WHAT IS REQUIRED —
Reproduce the following material line for line, without any changes.

(Item coordinate data)

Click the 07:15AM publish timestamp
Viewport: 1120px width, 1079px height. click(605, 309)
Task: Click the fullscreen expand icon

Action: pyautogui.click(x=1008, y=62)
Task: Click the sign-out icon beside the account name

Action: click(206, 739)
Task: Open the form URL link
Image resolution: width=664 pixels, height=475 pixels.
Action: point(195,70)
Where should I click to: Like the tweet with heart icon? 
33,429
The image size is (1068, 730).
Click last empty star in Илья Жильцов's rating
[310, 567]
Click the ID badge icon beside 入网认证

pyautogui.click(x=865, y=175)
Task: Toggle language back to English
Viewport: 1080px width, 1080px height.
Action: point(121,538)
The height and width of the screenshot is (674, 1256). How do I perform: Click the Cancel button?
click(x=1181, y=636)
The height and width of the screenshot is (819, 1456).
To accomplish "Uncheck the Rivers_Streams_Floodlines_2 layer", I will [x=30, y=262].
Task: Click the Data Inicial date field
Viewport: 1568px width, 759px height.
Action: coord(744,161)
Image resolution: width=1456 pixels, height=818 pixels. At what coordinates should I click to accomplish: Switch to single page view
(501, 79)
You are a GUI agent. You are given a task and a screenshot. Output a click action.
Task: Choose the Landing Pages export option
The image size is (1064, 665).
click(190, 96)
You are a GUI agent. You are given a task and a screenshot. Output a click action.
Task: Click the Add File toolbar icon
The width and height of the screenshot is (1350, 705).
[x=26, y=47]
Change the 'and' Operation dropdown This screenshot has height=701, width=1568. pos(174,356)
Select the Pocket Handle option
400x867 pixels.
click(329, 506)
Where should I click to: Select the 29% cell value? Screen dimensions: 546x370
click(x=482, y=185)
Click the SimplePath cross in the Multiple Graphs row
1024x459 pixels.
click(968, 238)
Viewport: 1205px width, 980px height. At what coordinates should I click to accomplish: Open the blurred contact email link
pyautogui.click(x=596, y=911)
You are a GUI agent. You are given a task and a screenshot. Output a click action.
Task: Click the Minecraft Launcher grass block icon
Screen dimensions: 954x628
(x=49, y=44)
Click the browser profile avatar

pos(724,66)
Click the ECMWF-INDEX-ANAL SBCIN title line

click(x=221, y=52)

TASK ANSWER —
Click the 07:15AM publish timestamp
Viewport: 1120px width, 1079px height. click(605, 309)
Task: Click the fullscreen expand icon

Action: pyautogui.click(x=1008, y=62)
Task: Click the sign-out icon beside the account name

Action: click(206, 739)
Task: Open the form URL link
Image resolution: width=664 pixels, height=475 pixels.
Action: point(195,70)
Where should I click to: Like the tweet with heart icon? 
33,429
The image size is (1068, 730).
Click last empty star in Илья Жильцов's rating
[310, 567]
Click the ID badge icon beside 入网认证

pyautogui.click(x=865, y=175)
Task: Toggle language back to English
Viewport: 1080px width, 1080px height.
Action: point(121,538)
The height and width of the screenshot is (674, 1256). How do I perform: Click the Cancel button?
click(x=1181, y=636)
The height and width of the screenshot is (819, 1456).
To accomplish "Uncheck the Rivers_Streams_Floodlines_2 layer", I will [x=30, y=262].
Task: Click the Data Inicial date field
Viewport: 1568px width, 759px height.
Action: coord(744,161)
Image resolution: width=1456 pixels, height=818 pixels. At what coordinates should I click to accomplish: Switch to single page view
(501, 79)
You are a GUI agent. You are given a task and a screenshot. Output a click action.
Task: Choose the Landing Pages export option
The image size is (1064, 665).
click(190, 96)
You are a GUI agent. You are given a task and a screenshot. Output a click action.
Task: Click the Add File toolbar icon
The width and height of the screenshot is (1350, 705).
[x=26, y=47]
Change the 'and' Operation dropdown This screenshot has height=701, width=1568. pos(174,356)
Select the Pocket Handle option
400x867 pixels.
click(329, 506)
Where should I click to: Select the 29% cell value? Screen dimensions: 546x370
click(x=482, y=185)
Click the SimplePath cross in the Multiple Graphs row
1024x459 pixels.
click(968, 238)
Viewport: 1205px width, 980px height. At what coordinates should I click to accomplish: Open the blurred contact email link
pyautogui.click(x=596, y=911)
You are a GUI agent. You are given a task and a screenshot. Output a click action.
Task: Click the Minecraft Launcher grass block icon
Screen dimensions: 954x628
(x=49, y=44)
Click the browser profile avatar

pos(724,66)
Click the ECMWF-INDEX-ANAL SBCIN title line

click(x=221, y=52)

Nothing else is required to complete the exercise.